USA and the UK
Unaccompanied Minors to Stop Being Detained in Hotels
US district Judge Dolly M. Gee has ordered the Trump administration to cease detaining unaccompanied migrant children in hotel rooms under a private contractor run program.
Hundred’s of unaccompanied minors have been detained in hotels in the US awaiting deportation, but judge Gee’s order has put a stop to this claiming the program wasn’t in line with “policies designed to prevent abuse in federal custody”.
Why are children being detained in hotels?
Since March, at least 577 unaccompanied children have been detained in hotels to prevent them from being allowed to stay in the U.S, they have typically then been places on deportation flights. The Trump administration has claimed this program to be part of a public health measure to ban immigration during the Coronavirus pandemic.
Federal officials insisted that detaining children in hotels was necessary to prevent the spread of COVID-19 in immigration detention centers.
But the judge that has ordered this program to stop said that this reasoning was “bewildering” and there was no evidence to suggest that detaining unaccompanied children in public hotels limited the spread of coronavirus.
(Image credit: NY Times)
Judge Gee found that the program violated the Flores Settlement, an agreement from 1997 that sets national standards on the treatment, detention and release of immigrant children in federal custody. She said:
“This Court…recognizes that the pandemic may require temporary, emergency modifications to the immigration system to enhance public safety, but that is no excuse for DHS to skirt the fundamental humanitarian protections that the Flores Agreement guarantees for minors in their custody, especially when there is no persuasive evidence that hoteling is safer than licensed facilities.”
What’s the difference between hotels and other shelters?
Unlike hotels, licensed facilities that are operated by the Department of Health and Human Services allow children to receive legal services, education, and the chance to be placed with relatives living in the U.S.
Over 13,000 beds in facilities like these are currently empty.

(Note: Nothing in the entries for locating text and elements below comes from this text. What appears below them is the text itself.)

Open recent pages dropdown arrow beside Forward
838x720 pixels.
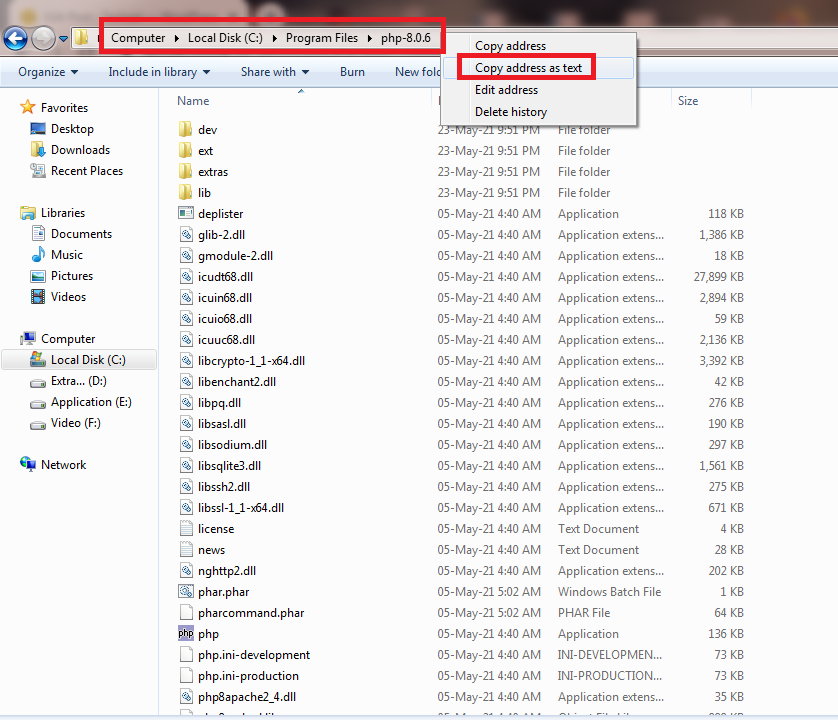point(64,39)
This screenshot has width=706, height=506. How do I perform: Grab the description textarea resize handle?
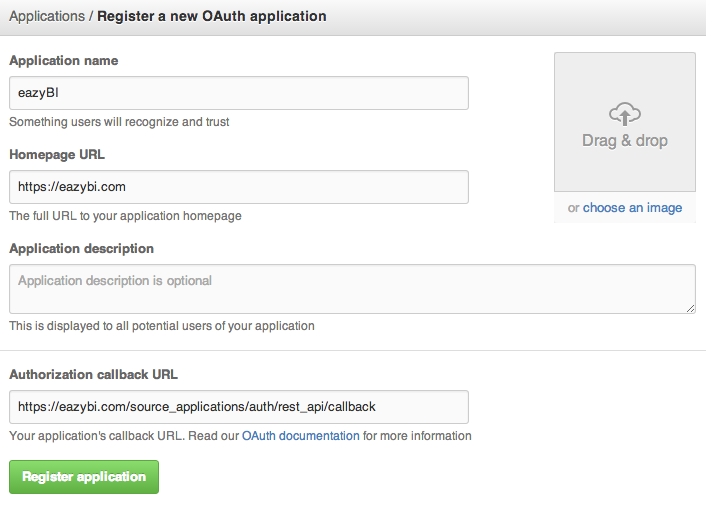690,308

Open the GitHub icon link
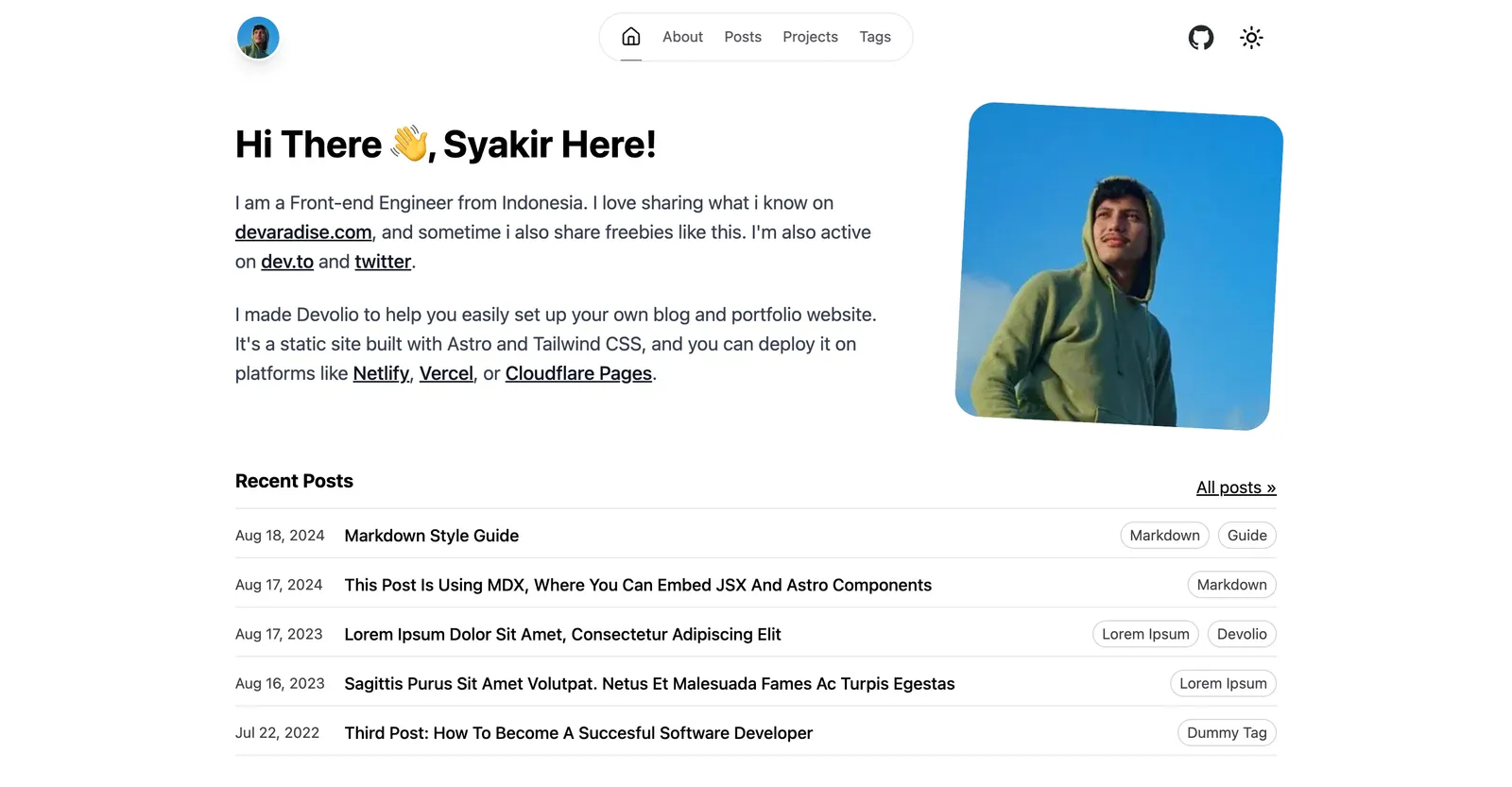1200,38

The private contractor operating the program that detains children in hotels also employ staff with only two days of training, with only a small amount of that dedicated to child development and care.
How did the Trump administration respond to the order?
The U.S Department of Homeland Security have not publicly commented on the judges decision, but the government did try to convince Gee to extend the time given for the program to stop, which she refused to do.
The government then appealed the order with the Ninth Circuit but this has been rejected.